[MATERIAL FOR THIS EXERCISE Boundary: Start]
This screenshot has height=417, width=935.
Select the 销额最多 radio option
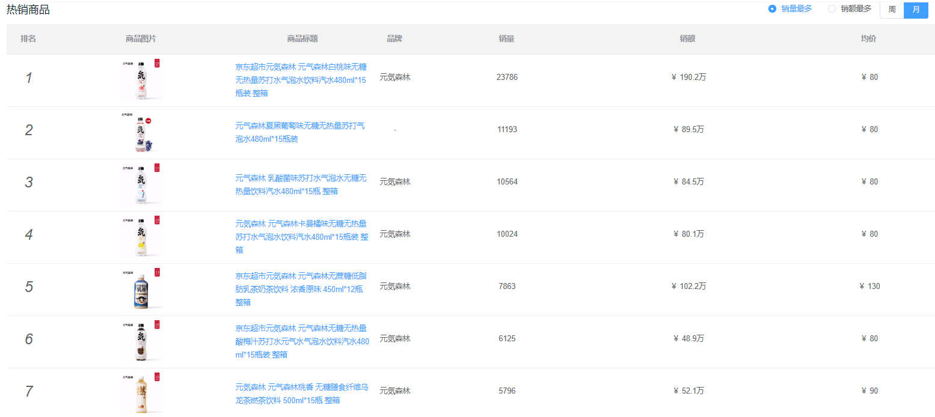click(832, 9)
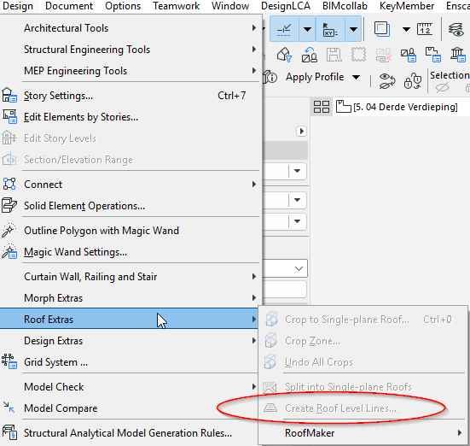This screenshot has width=470, height=446.
Task: Expand the Apply Profile dropdown arrow
Action: [356, 77]
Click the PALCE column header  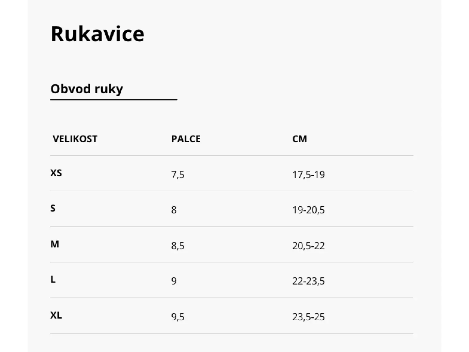(186, 139)
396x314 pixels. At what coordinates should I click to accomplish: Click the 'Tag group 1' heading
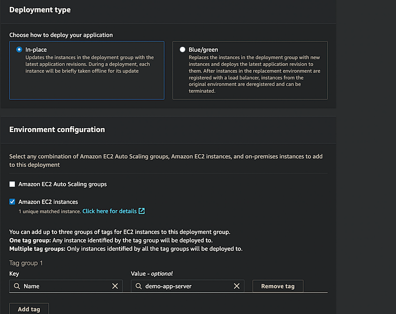tap(26, 263)
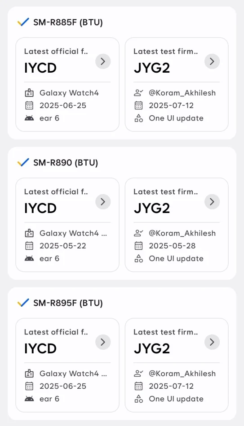Click the device badge icon in SM-R885F card

[x=29, y=93]
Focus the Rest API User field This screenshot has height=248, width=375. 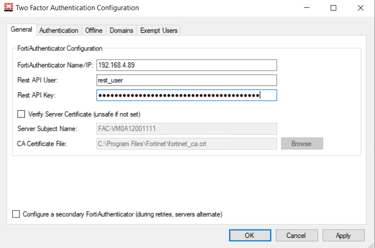click(186, 80)
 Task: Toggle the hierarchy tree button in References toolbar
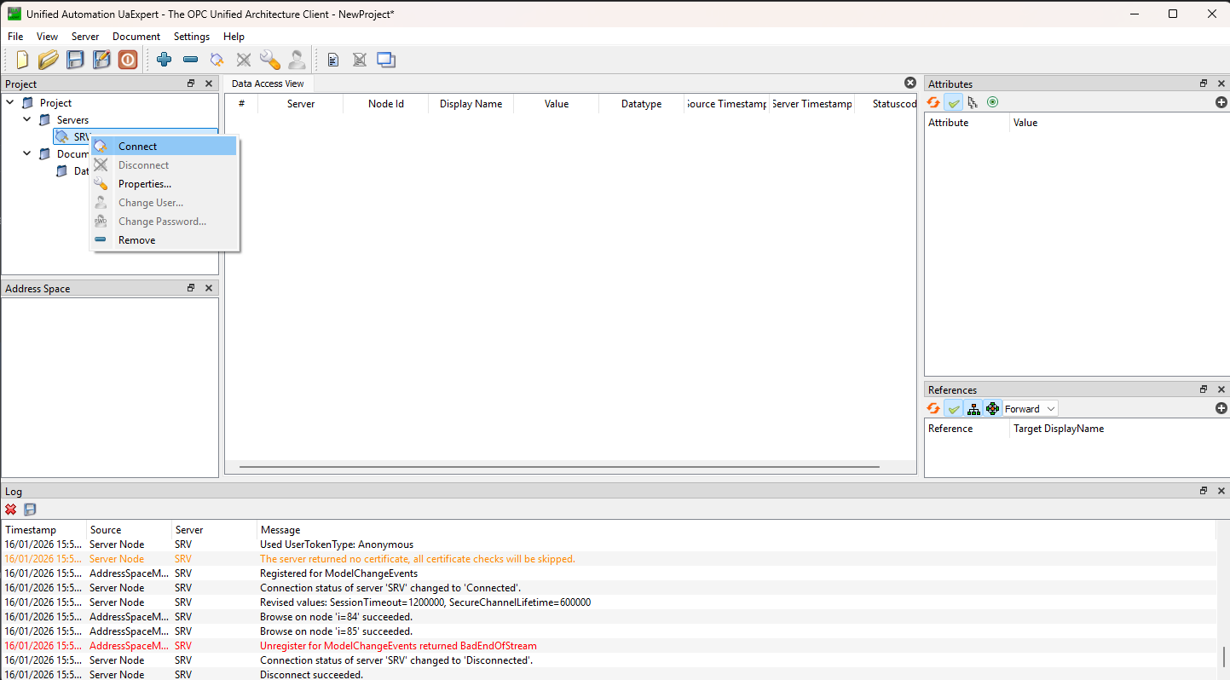pyautogui.click(x=973, y=409)
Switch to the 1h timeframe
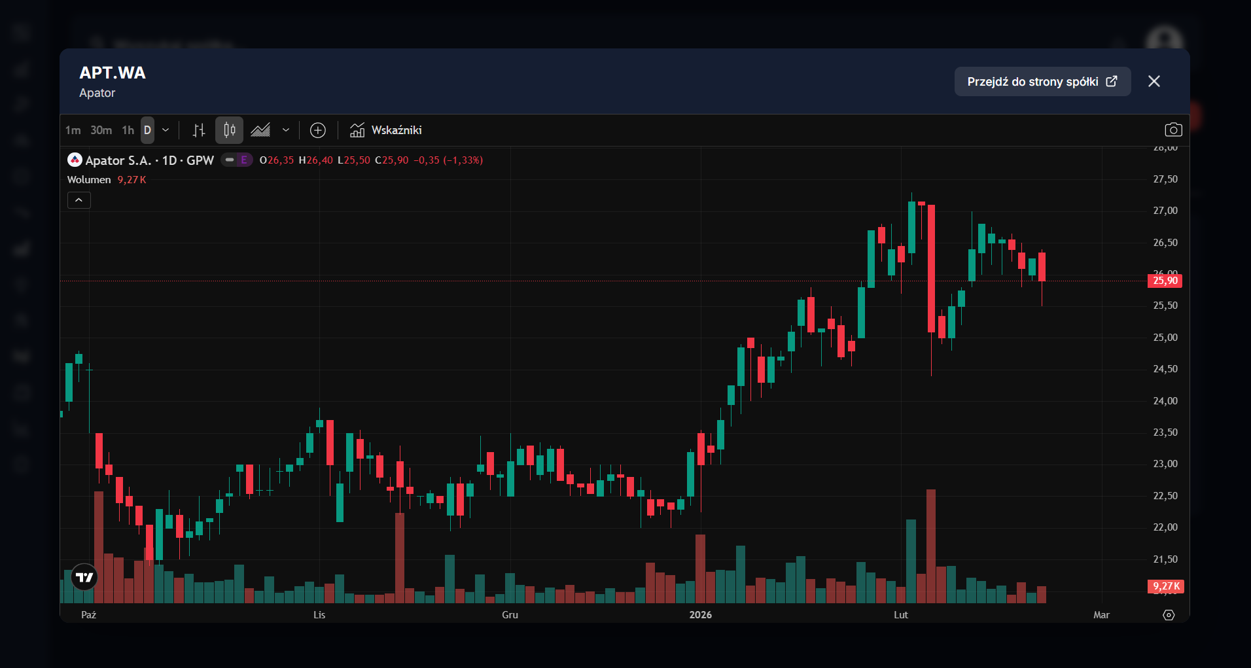 coord(128,130)
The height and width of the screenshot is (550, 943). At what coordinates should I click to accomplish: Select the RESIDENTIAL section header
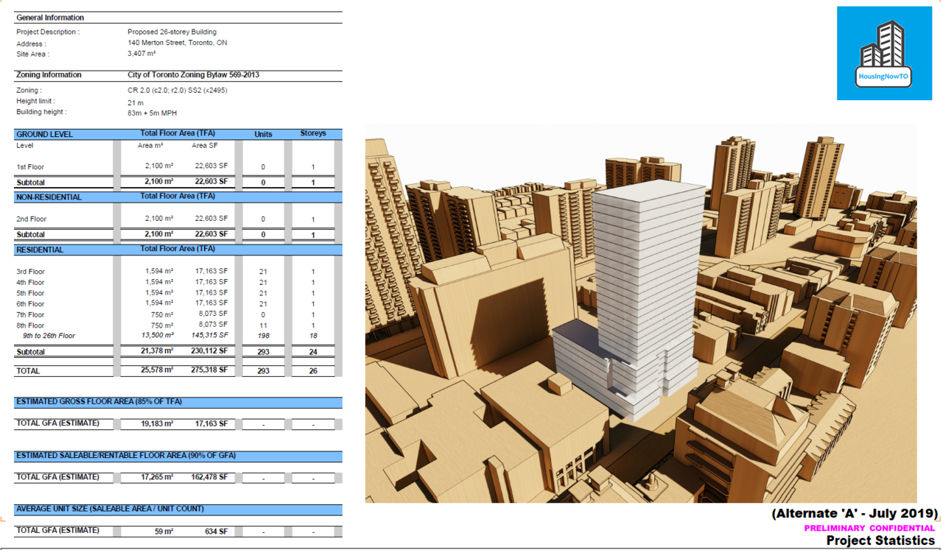[40, 250]
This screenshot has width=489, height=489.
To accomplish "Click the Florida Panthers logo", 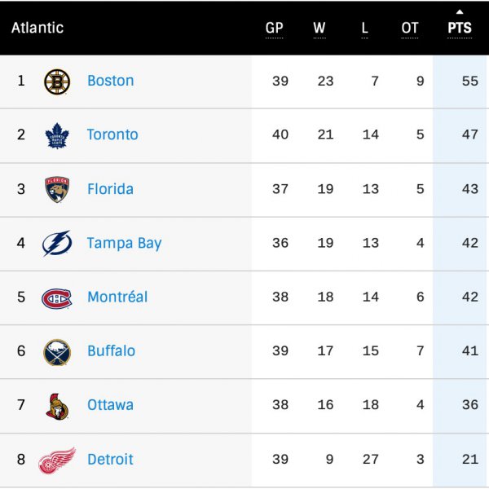I will 57,189.
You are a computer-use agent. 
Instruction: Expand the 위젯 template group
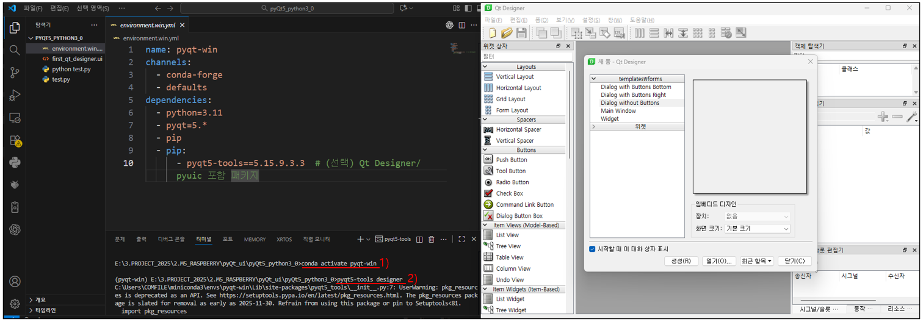[x=595, y=127]
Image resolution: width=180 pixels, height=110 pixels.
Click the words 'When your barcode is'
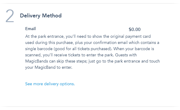point(134,49)
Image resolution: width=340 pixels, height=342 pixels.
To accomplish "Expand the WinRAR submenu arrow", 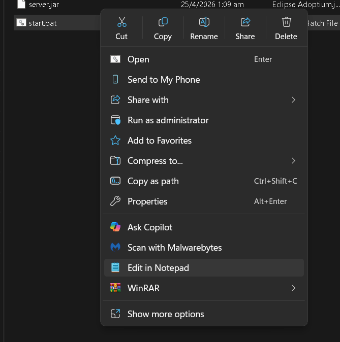I will pyautogui.click(x=293, y=288).
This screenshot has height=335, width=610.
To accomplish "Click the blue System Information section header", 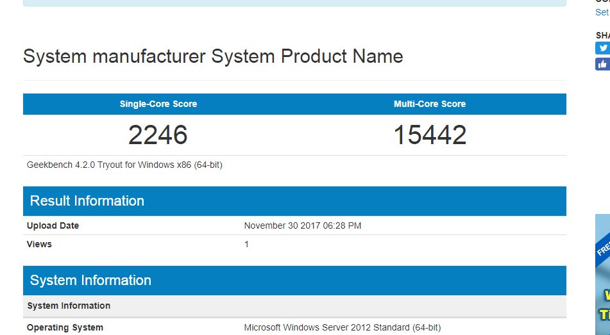I will pos(90,280).
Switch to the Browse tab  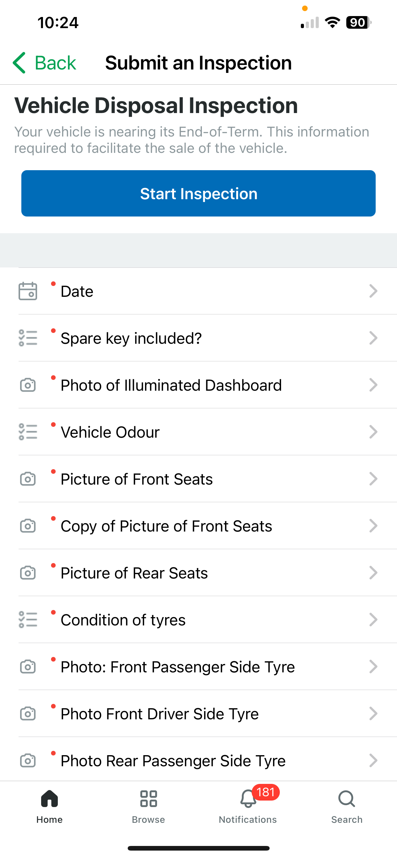pyautogui.click(x=149, y=806)
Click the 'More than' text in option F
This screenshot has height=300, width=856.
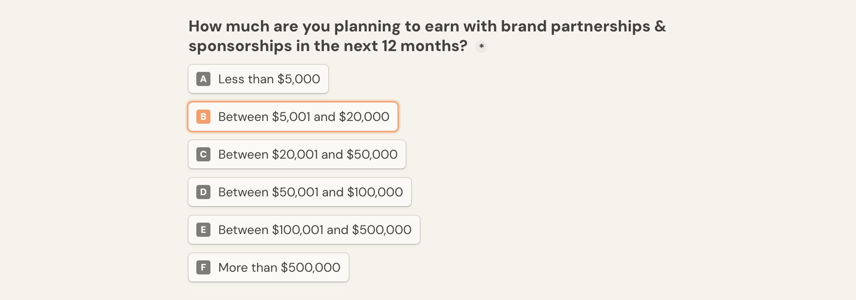248,267
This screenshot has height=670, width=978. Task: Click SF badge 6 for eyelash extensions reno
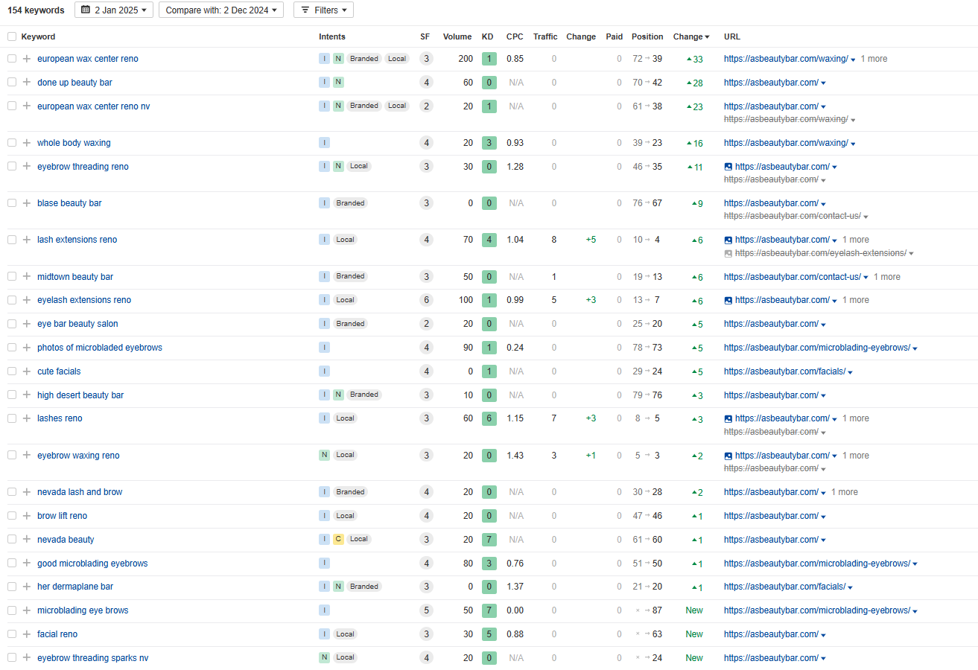click(x=426, y=300)
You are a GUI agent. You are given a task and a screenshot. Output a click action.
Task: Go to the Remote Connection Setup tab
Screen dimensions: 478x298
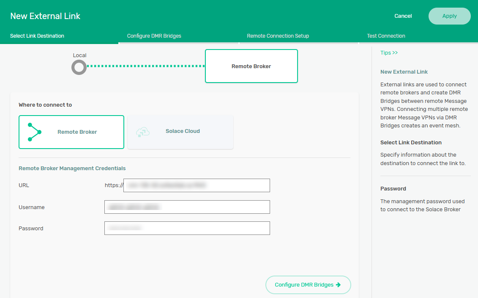[278, 36]
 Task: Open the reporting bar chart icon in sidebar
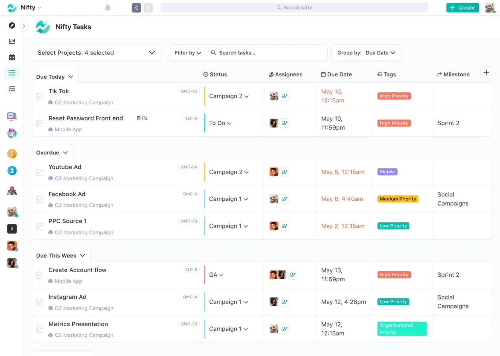[x=12, y=41]
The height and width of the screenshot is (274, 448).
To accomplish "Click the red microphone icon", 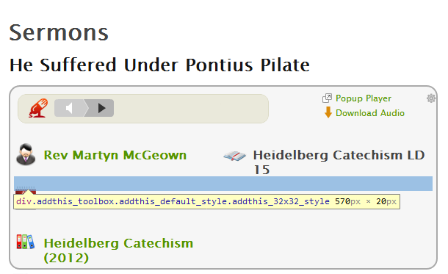I will tap(37, 108).
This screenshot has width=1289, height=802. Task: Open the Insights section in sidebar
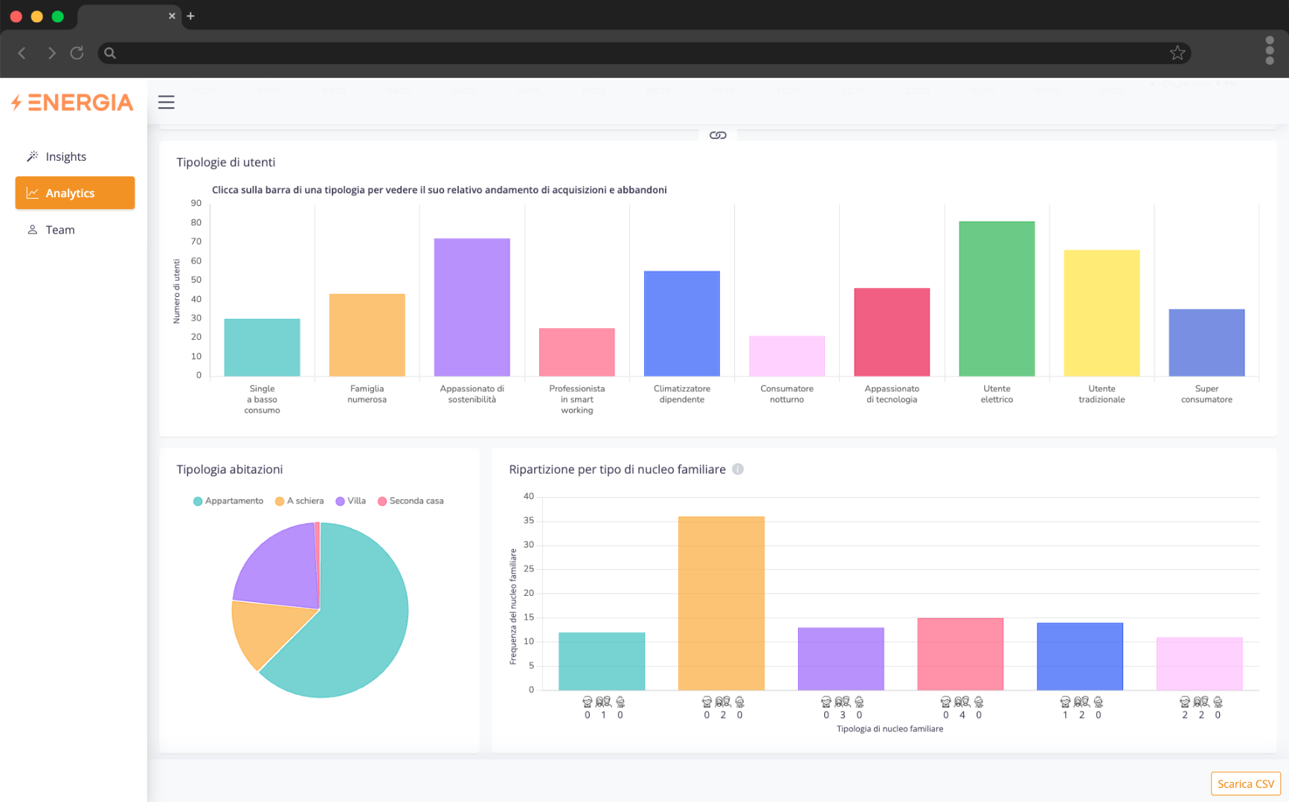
[MATERIAL FOR THIS EXERCISE Boundary: End]
## WHAT TO WORK ON:
Locate the word "Image" in the data above. Copy every line carrying it.

## EXERCISE RESULT:
Image resolution: width=180 pixels, height=110 pixels.
Image resolution: width=340 pixels, height=342 pixels.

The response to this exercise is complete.